(Data provided)
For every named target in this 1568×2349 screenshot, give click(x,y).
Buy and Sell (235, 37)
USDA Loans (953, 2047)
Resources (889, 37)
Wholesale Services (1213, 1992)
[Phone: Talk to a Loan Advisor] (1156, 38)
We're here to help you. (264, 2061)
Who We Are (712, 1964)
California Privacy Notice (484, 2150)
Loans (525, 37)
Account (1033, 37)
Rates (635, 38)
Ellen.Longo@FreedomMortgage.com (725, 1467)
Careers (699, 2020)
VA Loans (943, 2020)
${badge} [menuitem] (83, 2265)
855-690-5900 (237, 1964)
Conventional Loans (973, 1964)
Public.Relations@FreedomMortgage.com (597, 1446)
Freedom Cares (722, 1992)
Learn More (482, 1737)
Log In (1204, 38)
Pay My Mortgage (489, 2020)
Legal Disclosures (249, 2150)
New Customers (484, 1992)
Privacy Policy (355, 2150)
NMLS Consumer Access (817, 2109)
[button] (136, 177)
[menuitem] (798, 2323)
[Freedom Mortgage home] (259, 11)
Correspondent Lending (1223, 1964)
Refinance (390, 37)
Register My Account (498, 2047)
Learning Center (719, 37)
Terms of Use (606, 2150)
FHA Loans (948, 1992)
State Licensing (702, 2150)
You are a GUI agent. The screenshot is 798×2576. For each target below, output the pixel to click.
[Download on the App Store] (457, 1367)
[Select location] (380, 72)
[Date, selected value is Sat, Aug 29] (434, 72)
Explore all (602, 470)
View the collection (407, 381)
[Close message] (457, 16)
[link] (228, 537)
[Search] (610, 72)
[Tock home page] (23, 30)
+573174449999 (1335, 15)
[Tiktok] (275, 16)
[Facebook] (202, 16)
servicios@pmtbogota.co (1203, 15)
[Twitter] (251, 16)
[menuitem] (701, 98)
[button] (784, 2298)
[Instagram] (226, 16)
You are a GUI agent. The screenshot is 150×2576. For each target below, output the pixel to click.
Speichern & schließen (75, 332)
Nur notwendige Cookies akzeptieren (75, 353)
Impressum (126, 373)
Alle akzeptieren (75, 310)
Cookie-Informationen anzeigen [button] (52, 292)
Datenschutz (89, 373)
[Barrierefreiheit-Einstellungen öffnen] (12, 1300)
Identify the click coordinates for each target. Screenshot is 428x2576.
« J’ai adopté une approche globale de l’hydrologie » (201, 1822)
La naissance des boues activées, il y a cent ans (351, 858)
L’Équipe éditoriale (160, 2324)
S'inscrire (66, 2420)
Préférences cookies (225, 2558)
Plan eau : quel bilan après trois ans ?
(End Data provided)
» What to produce
Check every line of the data above for the string "akzeptieren", and copy those that have it.

» Exercise solution
Nur notwendige Cookies akzeptieren (75, 353)
Alle akzeptieren (75, 310)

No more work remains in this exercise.